Take a real example, I'm a private pilot and find that more and more airfields implement a blanket "hi vis when airside" rule. No if, buts, or discussions of risk - that's the rule. Never mind that I have yet to find out about just ONE accident cause by an aircraft hitting someone because of lack of visibility. NOT ONE, ever, anywhere around the world - or at least not one that anyone has been able to tell me about.

I claim no originality for describing this as the South Sea Islands Syndrome. When the US set up a base in the South Sea islands, the natives saw that men came and cut down trees, put up a tower building, and gabbled into a microphone. In response, big silver birds arrived and left goodies like sweets and cigarettes. When the war was over, the US shut up and went home, the tower decayed and the trees grew again on the runway. The Islanders figured that it was the trees that put off the big silver birds, so they cleared the trees, built a new tower, made a wooden microphone - but the bird didn't come.

What was wrong ? They didn't understand the process - they see the actions and the results, but not the process. They simply replicated the actions in complete ignorance - and it's the same in many business areas. Managers see what other people do - in the context of the article, they see that places with hi-vis etc rules have good accident figures so they copy the rules without understanding the process of risk assessment that underpins it. As a result, rules get implemented that in some cases are counterproductive, and in any case have no safety justification.

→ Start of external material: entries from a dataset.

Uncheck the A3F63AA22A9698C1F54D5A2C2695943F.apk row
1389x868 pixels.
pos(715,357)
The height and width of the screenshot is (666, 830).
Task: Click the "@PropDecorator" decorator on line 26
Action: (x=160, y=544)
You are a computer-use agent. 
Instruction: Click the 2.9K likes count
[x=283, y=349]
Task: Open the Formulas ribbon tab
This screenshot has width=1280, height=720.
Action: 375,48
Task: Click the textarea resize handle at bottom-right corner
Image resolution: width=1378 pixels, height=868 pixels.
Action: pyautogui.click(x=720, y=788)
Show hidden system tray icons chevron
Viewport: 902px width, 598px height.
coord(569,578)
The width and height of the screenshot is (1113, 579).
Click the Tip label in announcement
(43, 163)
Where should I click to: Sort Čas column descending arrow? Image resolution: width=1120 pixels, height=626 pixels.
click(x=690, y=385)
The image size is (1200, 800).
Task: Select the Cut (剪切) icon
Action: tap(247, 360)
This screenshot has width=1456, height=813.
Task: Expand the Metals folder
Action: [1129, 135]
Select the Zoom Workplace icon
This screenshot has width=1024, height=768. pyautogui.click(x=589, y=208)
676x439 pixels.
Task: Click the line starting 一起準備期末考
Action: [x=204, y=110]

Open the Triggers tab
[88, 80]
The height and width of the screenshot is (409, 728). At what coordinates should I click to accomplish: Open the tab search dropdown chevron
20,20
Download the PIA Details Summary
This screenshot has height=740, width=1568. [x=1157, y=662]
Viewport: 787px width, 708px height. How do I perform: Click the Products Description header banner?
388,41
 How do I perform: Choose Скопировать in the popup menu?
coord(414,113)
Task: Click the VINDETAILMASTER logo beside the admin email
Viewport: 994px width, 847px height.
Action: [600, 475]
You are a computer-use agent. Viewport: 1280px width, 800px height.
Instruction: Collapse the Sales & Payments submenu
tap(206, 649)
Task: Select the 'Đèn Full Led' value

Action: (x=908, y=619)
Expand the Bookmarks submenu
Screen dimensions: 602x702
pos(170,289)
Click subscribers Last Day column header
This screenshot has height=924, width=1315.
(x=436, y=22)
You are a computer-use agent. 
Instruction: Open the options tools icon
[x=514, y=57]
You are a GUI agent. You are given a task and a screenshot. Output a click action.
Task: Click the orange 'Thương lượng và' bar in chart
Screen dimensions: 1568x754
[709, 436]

Last time I mentioned this in the context of the article, the response was "so we have to wait until someone dies before you'll do anything ?" Usually followed by the argument that "the rules" are all that's prevented <something> from happening already.

This is the "pink custard & elephants" argument. Man see his neighbour painting the fence with pink custard. "What's that for ?" he asks. Neighbour replies that it's to keep the elephants away. "But there are no elephants around here !" gets the response "See, it works."

I've even read a quote from a Health & Safety Commission member that is summed up by "We're fed up of H&S being used as an excuse not to do things".